The third strategic initiative is to facilitate the concession of certain public services to competent private sector participants with proven track-records for delivering of quality service. The overarching aim is to boost the State’s internally generated revenue and allow the Government to focus its resources on the delivery of social services to Bayelsa people. However, it is only when the capital component of the budget exceeds the recurrent component that development can be accelerated in all its ramification. If there is room for supplementary budget, the capital component should be increased to create the desired impact.

With the inauguration of elected Chairmen at the Local Government Level, the LGAs should also make their own budgets in line with the strategic goals of the administration. The newly sworn-in Chairmen are complaining that the Councils are indebted, but there is a coordinating Ministry headed by a Commissioner. The Commissioner of Local Government and Rural Development should give account of the expenditure of monies accruing to the Councils or risk a public protest. Accountability and transparency are critical for the good governance of the LGAs. This writer demands for a probe of the Ministry of Local Government and Rural Development at least to ascertain how the funds accruing to LGAs have been mismanaged so that the Commissioner would be placed under public scrutiny.

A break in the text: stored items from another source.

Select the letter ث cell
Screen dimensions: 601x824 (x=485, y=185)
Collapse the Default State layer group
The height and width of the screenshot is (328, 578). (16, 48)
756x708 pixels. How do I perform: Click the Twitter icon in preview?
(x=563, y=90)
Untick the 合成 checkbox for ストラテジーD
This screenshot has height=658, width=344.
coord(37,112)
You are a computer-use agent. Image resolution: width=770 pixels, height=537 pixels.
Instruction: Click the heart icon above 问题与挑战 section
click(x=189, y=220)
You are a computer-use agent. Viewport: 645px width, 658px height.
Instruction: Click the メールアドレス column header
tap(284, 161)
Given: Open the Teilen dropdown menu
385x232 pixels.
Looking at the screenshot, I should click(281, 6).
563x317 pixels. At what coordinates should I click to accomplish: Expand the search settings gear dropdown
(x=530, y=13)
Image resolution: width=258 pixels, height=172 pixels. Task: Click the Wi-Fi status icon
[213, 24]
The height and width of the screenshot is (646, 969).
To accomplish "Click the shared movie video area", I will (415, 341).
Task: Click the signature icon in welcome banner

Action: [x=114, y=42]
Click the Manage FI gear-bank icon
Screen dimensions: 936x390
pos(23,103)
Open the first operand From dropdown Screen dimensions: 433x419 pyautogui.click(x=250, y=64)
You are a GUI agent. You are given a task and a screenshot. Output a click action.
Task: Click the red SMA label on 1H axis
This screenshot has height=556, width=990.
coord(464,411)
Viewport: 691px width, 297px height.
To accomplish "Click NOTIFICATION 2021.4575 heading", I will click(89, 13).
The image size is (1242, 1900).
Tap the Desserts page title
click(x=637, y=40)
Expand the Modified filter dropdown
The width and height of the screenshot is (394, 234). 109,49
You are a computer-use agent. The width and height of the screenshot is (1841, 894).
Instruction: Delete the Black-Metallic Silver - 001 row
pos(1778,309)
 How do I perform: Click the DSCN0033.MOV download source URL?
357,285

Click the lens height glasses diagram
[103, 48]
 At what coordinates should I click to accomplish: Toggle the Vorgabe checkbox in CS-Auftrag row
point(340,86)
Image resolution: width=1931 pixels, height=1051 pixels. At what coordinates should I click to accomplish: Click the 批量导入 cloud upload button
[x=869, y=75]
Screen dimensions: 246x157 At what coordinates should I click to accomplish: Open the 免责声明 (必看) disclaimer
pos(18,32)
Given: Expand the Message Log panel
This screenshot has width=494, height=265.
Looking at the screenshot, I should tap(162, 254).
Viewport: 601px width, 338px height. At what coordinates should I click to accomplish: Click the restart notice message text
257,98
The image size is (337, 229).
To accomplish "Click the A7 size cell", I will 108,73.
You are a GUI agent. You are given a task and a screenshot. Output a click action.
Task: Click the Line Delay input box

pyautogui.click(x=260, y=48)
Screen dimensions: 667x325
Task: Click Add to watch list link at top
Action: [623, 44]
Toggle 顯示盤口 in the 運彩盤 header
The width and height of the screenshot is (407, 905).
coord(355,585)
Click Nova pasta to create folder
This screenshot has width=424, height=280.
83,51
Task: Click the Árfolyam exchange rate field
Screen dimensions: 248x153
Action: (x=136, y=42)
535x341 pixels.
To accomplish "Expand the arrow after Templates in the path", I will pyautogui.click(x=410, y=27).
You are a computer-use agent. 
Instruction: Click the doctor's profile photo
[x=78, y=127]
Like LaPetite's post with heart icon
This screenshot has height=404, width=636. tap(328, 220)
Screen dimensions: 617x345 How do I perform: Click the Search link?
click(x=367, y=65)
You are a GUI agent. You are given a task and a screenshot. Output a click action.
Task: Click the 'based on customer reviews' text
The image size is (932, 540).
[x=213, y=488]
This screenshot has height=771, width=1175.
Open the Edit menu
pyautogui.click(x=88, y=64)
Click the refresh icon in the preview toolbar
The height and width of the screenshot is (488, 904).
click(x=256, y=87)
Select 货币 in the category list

The policy thrust  of the Ministry of Finance is the efficient allocation of the State’s resources to its strategic priorities to promote rapid economic growth,  effective management of public finances and promotion of fiscal discipline and accountability in the State’s financial operations. With the realization of these goals, macroeconomic stability and fiscal sustainability would be the necessary guarantee.

However, for the Budget of Impact to be effectively implemented, the Ministry of Finance and Budget must put in place an internal mechanism to oversee the full implementation of the budget unencumbered by the distractions from any Committee/Agency. The Bayelsa State Ministry of Finance and Budget should also reinforce its internal mechanisms to reduce extra-budgetary expenses. It should intensify efforts at Monitoring and Supervision of the budget and reduce the recurrent component of the budget.

In the last analysis, the administration should renew its article of faith to complete the projects budgeted for in the 2010 fiscal year. This could better be achieved through periodic monitoring and evaluation while at the same time reinforcing existing mechanisms of transparency to ensure budgetary discipline in Bayelsa State. And only then can the Timipre Sylva administration overcome the unenviable public perception of poor performance and deliver the dividends of democracy. 

Idumange John, is Fellow of the Institute of Chartered Economists of Nigeria.